Остатки опричного войска, во главе с Темкиным и Хворостининым, заняли оборону за Неглинной. Так решил главный из воевод князь Иван Бельский. Царя в Москве не оказалось. Ещё до подхода полков он, с опричниками Государева полка, который сопровождал его из Серпухова, покинул Александровскую слободу, подался в Троице-Сергиевский монастырь, а затем в Ростов и ещё дальше, в Вологду. Вознамерился ли он собирать войско, спасал ли трусливо свою жизнь, боялся ли обезглавить государство, неведомо, так и прежде поступали московские князья, но вся тяжесть ответственности теперь лежала на плечах Бельского. Иные воеводы воспротивились, мол, надо вывести войско и дать бой в чистом поле перед столицей. Бельский остался непреклонен: «Татар больше, и будет ли победа за нами, неведомо. За стенами надёжнее, да и крымчаки могут не пойти на сшибку. Обойдут, навалятся на Москву, кто город защитит?»
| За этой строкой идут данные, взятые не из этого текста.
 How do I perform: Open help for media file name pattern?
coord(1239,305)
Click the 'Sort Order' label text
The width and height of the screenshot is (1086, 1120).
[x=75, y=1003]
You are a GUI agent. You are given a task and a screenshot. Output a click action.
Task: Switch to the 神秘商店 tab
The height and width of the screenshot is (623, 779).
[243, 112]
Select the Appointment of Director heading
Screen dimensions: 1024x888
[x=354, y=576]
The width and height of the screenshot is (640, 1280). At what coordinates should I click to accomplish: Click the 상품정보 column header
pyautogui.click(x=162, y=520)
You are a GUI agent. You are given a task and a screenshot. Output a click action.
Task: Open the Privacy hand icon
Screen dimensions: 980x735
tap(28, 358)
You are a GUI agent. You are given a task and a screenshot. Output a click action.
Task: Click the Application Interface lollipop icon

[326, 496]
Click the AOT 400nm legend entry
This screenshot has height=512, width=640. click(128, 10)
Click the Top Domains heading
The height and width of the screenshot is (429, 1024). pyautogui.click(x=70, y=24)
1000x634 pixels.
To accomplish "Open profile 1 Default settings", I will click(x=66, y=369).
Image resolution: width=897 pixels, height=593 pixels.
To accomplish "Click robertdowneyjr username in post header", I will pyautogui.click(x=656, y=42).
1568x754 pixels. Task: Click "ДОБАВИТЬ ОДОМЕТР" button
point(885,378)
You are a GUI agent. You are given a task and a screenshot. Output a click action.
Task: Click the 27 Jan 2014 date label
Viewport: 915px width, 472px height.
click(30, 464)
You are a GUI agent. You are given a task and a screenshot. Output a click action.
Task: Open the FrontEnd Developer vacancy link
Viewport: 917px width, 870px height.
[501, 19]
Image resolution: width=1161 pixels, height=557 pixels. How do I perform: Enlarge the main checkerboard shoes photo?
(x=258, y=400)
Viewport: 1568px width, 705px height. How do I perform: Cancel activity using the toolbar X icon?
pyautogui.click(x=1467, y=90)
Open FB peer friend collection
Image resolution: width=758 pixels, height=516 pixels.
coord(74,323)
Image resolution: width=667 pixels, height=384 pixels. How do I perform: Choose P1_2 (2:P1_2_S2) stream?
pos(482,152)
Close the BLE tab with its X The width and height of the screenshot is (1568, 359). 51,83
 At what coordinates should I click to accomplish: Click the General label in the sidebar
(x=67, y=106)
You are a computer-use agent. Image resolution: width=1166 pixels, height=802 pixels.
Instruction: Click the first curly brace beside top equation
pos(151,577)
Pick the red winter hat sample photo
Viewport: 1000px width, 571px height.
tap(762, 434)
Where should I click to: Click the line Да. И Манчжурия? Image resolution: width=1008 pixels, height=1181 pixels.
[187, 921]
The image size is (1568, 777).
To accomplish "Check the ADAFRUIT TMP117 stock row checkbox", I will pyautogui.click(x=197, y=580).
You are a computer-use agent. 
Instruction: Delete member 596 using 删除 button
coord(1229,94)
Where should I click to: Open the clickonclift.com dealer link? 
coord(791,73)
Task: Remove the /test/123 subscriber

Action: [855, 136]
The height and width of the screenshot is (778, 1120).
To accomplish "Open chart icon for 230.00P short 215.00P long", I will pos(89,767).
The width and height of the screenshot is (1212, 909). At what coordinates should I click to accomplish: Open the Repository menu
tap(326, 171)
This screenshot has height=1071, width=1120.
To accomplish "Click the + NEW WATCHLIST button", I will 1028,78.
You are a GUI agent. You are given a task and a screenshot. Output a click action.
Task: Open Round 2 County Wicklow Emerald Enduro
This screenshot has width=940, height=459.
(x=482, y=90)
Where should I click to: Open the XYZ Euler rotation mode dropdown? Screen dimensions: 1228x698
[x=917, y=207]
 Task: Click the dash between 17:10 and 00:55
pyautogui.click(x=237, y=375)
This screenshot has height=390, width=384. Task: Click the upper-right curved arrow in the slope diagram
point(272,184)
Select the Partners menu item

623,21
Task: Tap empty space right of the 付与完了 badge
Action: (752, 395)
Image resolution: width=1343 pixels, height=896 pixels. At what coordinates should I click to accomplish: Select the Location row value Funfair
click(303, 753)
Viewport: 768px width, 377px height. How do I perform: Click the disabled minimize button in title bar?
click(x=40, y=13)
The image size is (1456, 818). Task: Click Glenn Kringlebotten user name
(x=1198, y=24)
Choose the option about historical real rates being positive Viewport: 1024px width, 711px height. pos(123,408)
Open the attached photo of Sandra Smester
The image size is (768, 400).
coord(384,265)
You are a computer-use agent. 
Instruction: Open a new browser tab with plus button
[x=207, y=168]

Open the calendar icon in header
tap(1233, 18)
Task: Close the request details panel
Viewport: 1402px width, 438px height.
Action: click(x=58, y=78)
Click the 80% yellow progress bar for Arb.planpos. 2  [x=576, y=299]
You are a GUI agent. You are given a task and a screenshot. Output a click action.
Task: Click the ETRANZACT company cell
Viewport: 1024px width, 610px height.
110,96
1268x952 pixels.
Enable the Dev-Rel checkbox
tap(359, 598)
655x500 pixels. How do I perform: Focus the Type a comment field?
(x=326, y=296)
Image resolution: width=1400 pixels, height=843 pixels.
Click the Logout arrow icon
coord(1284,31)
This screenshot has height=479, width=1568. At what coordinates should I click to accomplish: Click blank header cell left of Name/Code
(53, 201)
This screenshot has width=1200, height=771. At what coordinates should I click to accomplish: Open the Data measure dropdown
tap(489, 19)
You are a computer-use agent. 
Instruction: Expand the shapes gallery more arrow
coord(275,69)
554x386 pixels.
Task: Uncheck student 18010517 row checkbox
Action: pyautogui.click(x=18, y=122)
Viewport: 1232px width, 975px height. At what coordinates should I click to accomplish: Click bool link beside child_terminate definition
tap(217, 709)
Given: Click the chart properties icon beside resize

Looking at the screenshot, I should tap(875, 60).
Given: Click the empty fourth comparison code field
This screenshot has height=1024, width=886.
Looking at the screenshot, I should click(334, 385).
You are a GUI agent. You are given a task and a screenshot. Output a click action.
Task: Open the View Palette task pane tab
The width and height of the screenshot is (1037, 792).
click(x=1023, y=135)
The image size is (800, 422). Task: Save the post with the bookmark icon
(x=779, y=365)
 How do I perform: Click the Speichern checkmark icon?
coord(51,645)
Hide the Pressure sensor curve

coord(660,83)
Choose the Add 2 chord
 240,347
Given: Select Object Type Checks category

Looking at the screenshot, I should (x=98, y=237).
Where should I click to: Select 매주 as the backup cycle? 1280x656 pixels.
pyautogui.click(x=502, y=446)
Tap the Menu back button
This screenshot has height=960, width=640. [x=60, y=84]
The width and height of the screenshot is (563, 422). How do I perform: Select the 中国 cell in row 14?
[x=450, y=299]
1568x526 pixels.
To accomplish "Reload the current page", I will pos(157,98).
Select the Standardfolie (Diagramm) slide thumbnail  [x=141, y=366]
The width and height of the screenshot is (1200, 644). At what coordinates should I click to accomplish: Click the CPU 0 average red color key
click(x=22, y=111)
Казаки Ермака и опричники Дорони достигли столицы к полудню. Беженцы и отставшее воинство просачивались в город сквозь проходы в частоколе. Немало ушло времени, прежде чем отряд въехал в Москву. Пропуском людей в этом месте ведал пожилой стрелецкий пятидесятник. У него и спросили, где найти Хворостинина, на что он просипел:
— Тута земские стоят. Опричников у Неглинки ищите, кажись, там они. — Со скрытой подковыркой добавил: — Хоромы царские стерегут.
Отряду оставалось добраться до расположения полка. Дело предстояло нелёгкое. Толпы беженцев и москвичей запрудили улицы. Отовсюду слышались крики, плач, ругань.
Сквозь гвалт Дороня обратился к Ермаку:
— В Замоскворечье дом мой, жена. Проведать бы...
Ермак кивнул:
— Не мешкай, езжай. Людей до князя доведу. Чай, не потеряемся.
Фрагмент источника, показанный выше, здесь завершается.